Slow Terra Output

I am trying to use Hail in order to upload 1,000 genomes and HGDP data on Gnomad, remove low-quality variants and samples, and subset the variants to be in my exome data. However, it appears to be slow. I tried using the suggestions in this page for Notebook 1 hgdp_tgp/tutorials at master · atgu/hgdp_tgp · GitHub. However, the final number is 50,000 and it seems to take too long. Attached are the parameters I used. Does anyone have any advice on making it run more efficiently?

Here is the code I try to implement:

relateds_mt_without_outliers_path = 'gs://gcp-public-data--gnomad/release/3.1/secondary_analyses/hgdp_1kg/pca_results/relateds_without_outliers.mt' 

relateds_mt_without_outliers_mt = hl.read_matrix_table(relateds_mt_without_outliers_path)

samples_mt = hl.import_vcf(samples_vcf_link, force_bgz=True, reference_genome='GRCh38')

relateds_mt_without_outliers_intersect_mt = relateds_mt_without_outliers_mt.filter_rows(hl.is_defined(samples_mt.index_rows(relateds_mt_without_outliers_mt.row_key)))

relateds_mt_without_outliers_intersect_mt.write("mt/relateds_mt_without_outliers_intersect.mt")

Hey @beneopp !

I generally prefer using autoscaling clusters but I’m not sure if those are available in Terra. Autoscaling clusters ensure Hail always uses as many cores as it can usefully use in parallel. This keeps runtime down and doesn’t create any added cost for you.

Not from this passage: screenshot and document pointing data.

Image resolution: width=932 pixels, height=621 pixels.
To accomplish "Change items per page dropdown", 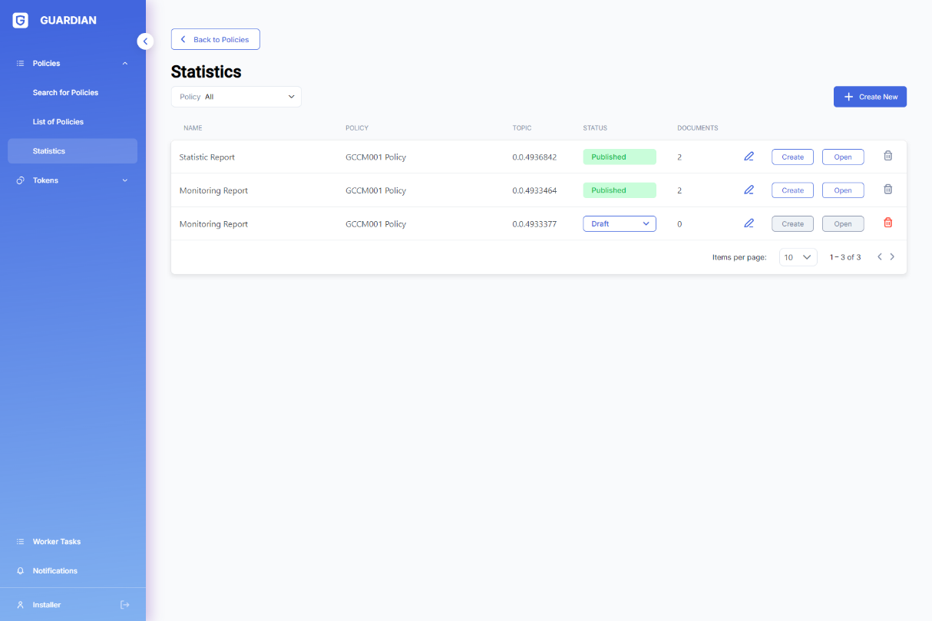I will [x=798, y=257].
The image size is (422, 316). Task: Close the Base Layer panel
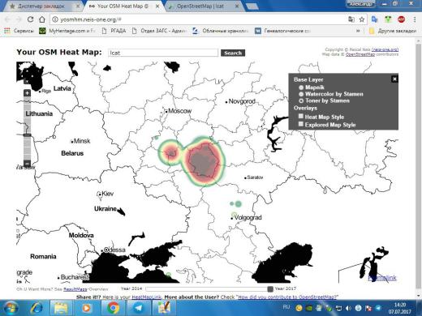(x=394, y=79)

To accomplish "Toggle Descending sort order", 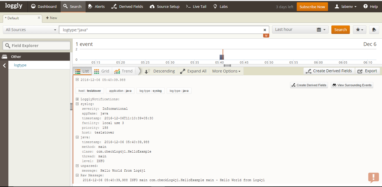I will (160, 71).
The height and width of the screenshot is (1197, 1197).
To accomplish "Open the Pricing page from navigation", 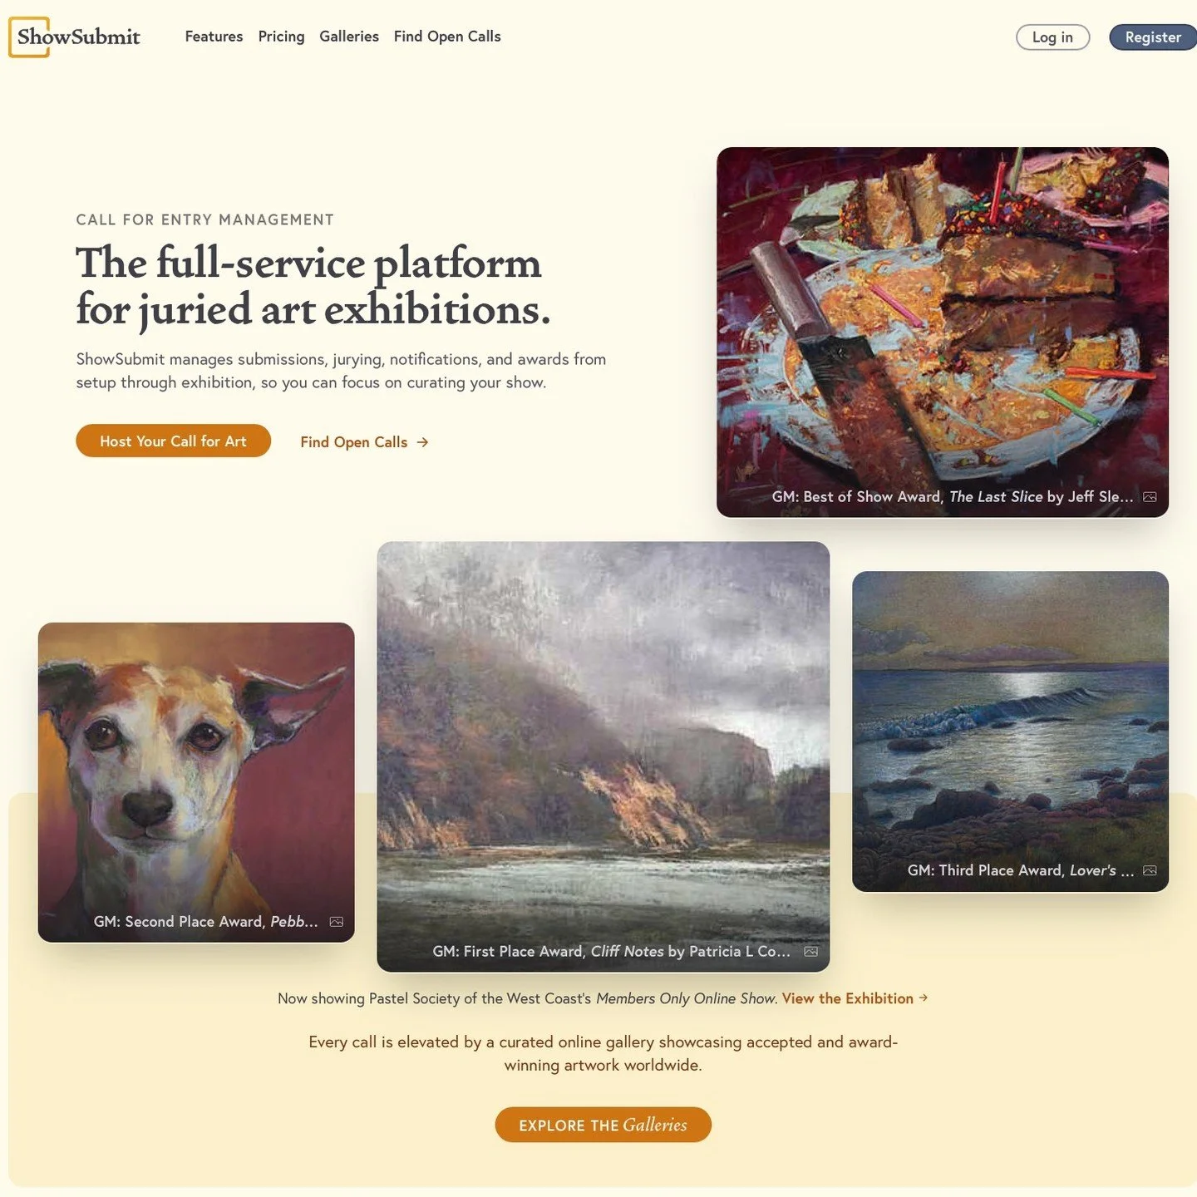I will tap(281, 37).
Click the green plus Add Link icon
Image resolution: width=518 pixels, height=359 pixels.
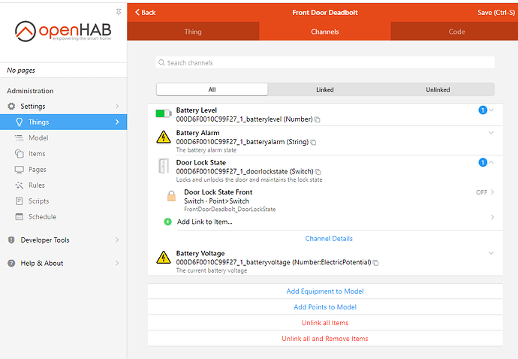[168, 222]
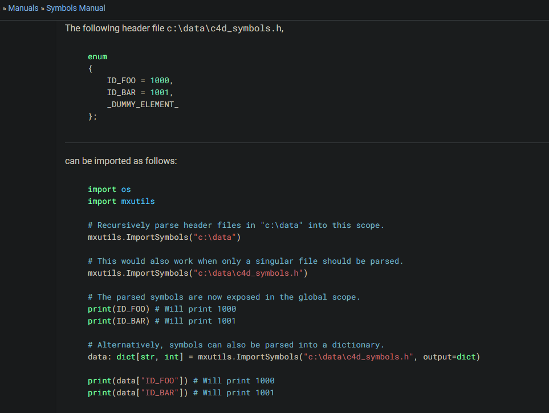Click the 'Alternatively, symbols can also' comment
The width and height of the screenshot is (549, 413).
point(236,345)
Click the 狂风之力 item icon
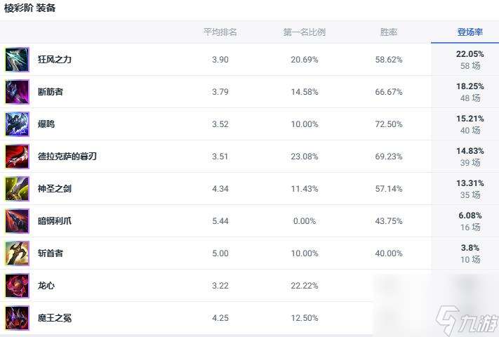The width and height of the screenshot is (499, 337). click(17, 60)
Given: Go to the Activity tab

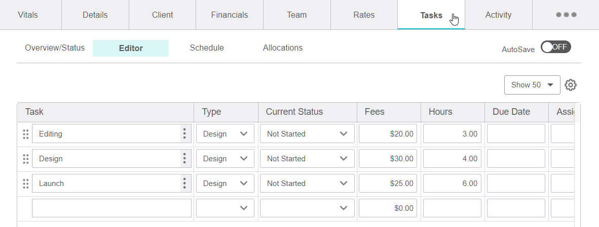Looking at the screenshot, I should [498, 15].
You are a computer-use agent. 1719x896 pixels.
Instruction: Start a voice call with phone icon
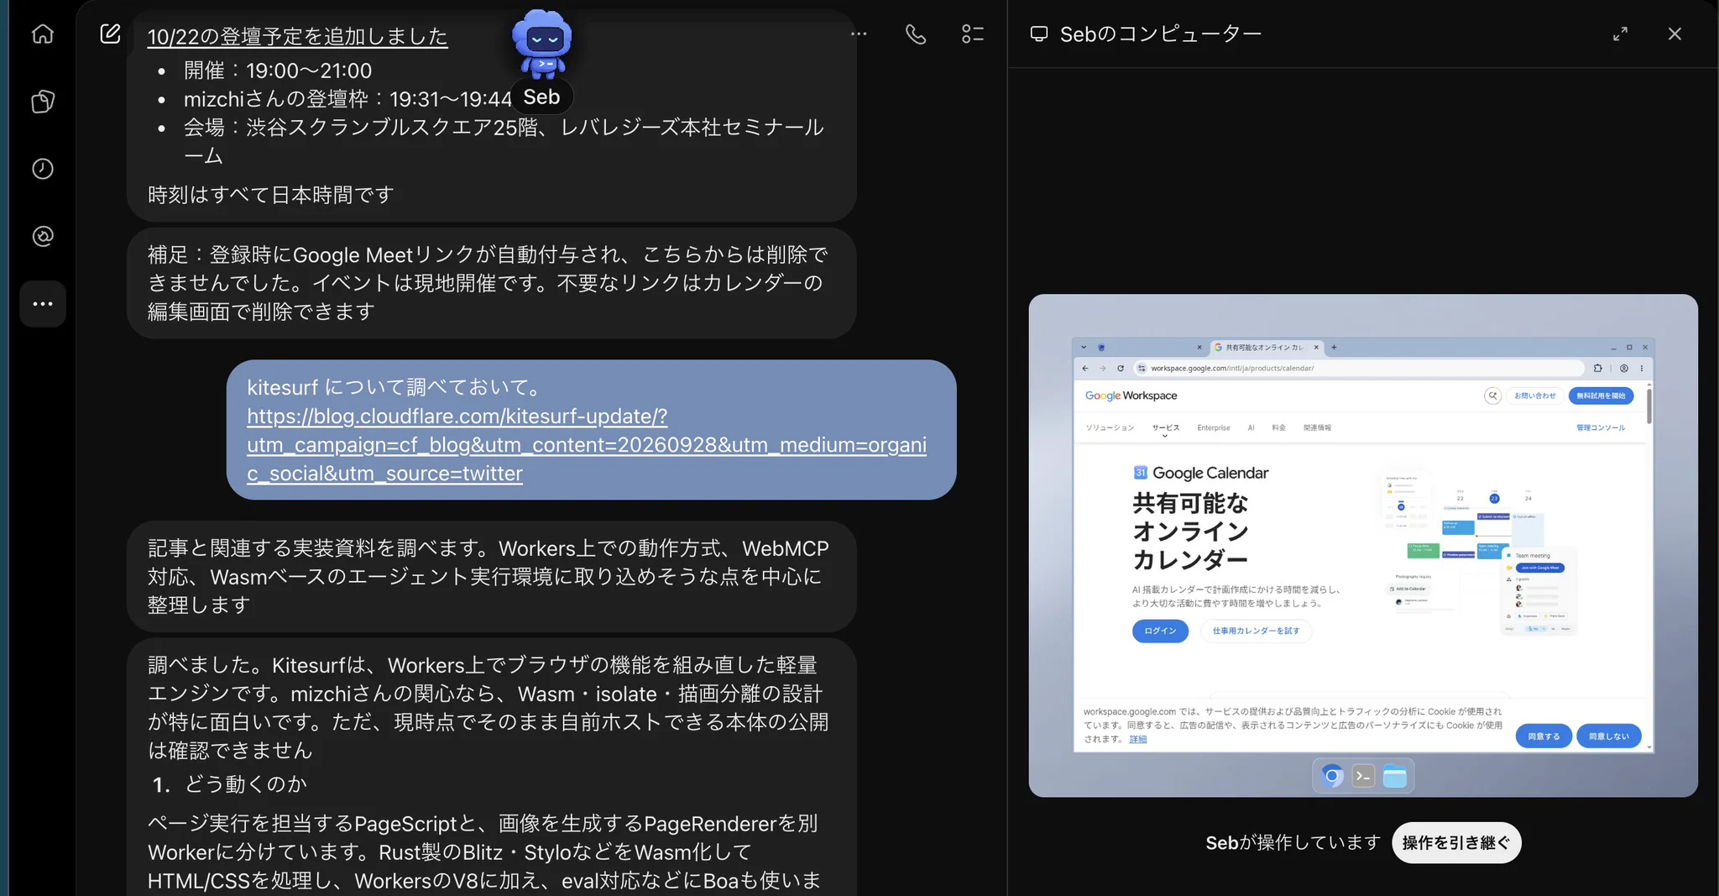click(916, 34)
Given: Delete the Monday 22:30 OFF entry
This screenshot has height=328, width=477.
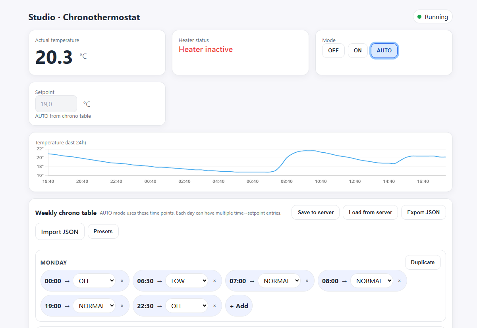Looking at the screenshot, I should click(x=214, y=306).

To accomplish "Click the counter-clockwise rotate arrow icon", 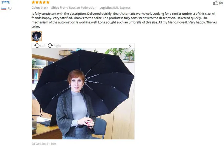I will coord(37,46).
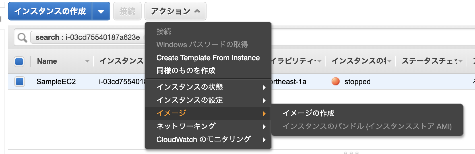
Task: Collapse the アクション dropdown button
Action: pyautogui.click(x=175, y=11)
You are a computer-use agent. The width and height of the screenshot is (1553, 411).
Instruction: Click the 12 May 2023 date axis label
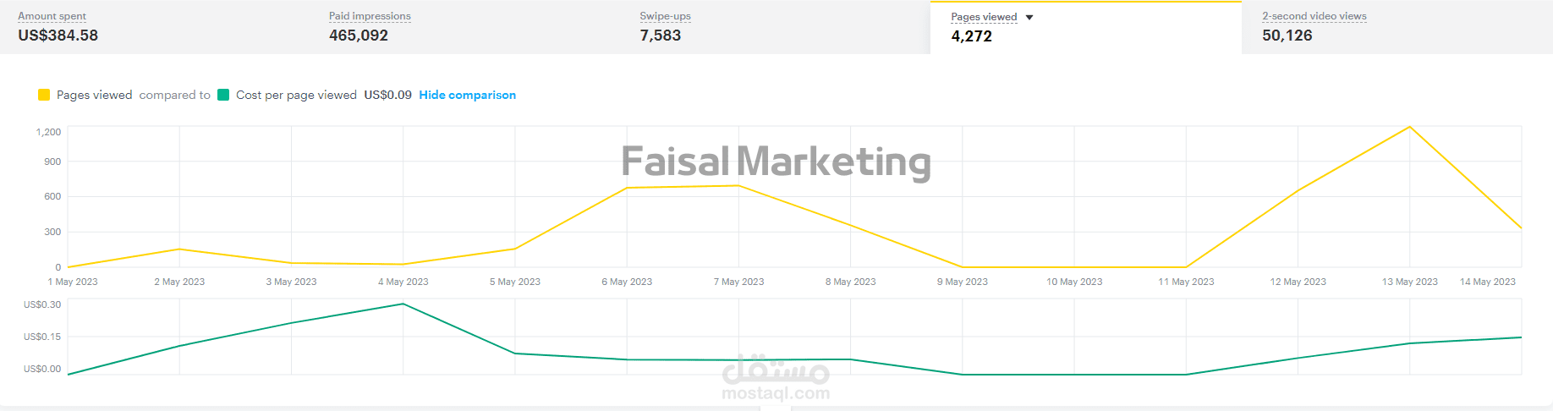pos(1298,282)
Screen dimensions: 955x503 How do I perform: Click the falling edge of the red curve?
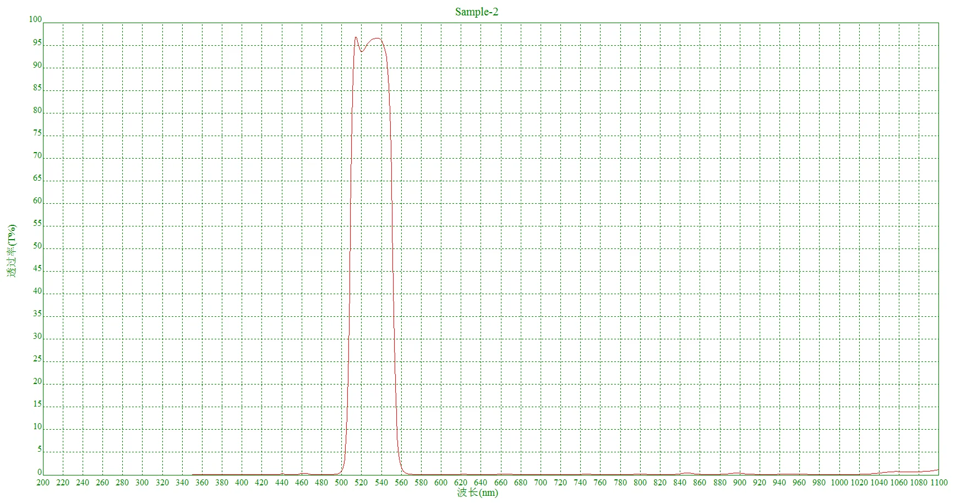tap(392, 248)
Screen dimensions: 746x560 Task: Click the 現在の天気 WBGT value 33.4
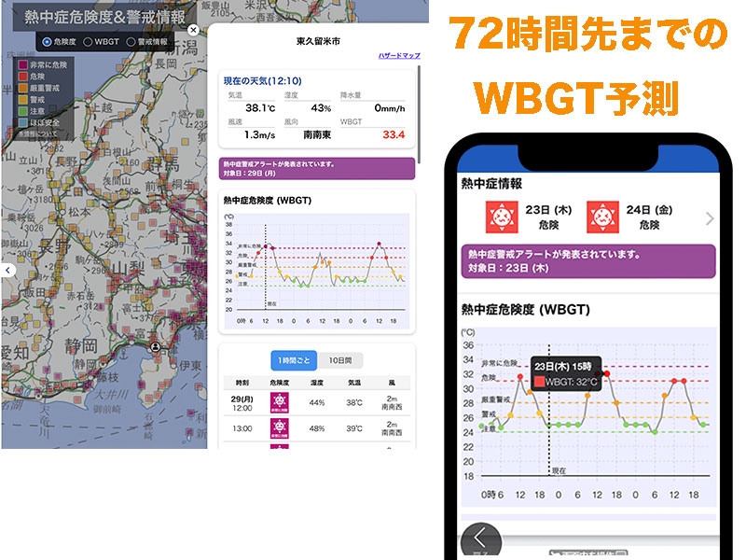[394, 135]
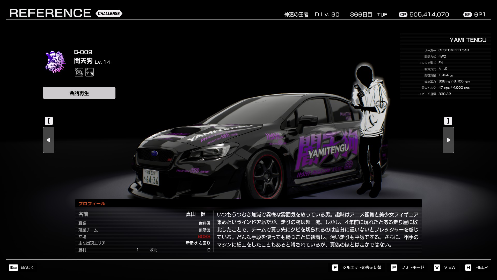
Task: Click the two-cars slipstream skill icon
Action: (90, 72)
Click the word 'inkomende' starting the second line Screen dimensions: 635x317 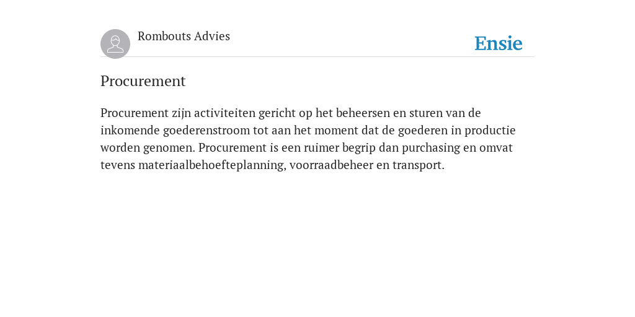130,131
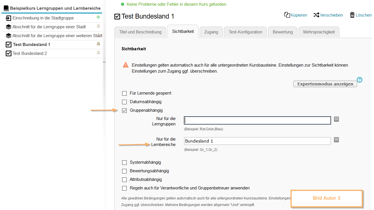This screenshot has height=210, width=374.
Task: Switch to the Zugang tab
Action: coord(211,32)
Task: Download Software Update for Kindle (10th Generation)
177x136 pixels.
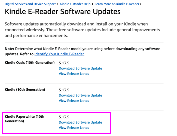Action: [80, 95]
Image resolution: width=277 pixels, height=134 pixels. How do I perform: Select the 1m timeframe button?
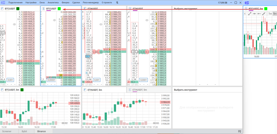(x=270, y=14)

How long is “too long”? In general, a few thousand genomes is quite a lot of data. If the Spark progress bar indicates that you have, say, 10,000 partitions, then your cluster can only process about 20*8 = 160 partitions in parallel. Using 200 VMs will get you your answer ten times faster for the same cost. Note that you’ll need to shrink or shutdown the cluster after wards. This is why I strongly recommend people use autoscaling clusters.

How large (in bytes) is your VCF data?

The code you shared seems fine to me. That’s the fastest way to filter some VCF to the rows it shares with the gnomad PCA results. The only knobs you have left to turn are the number of cores you’re using.

To guess the runtime, I tracked 280 partitions completed in one minuted. It’s also worth noting I changed the workers to high memory. This would mean it will take me 178 minutes or more than 2 hours.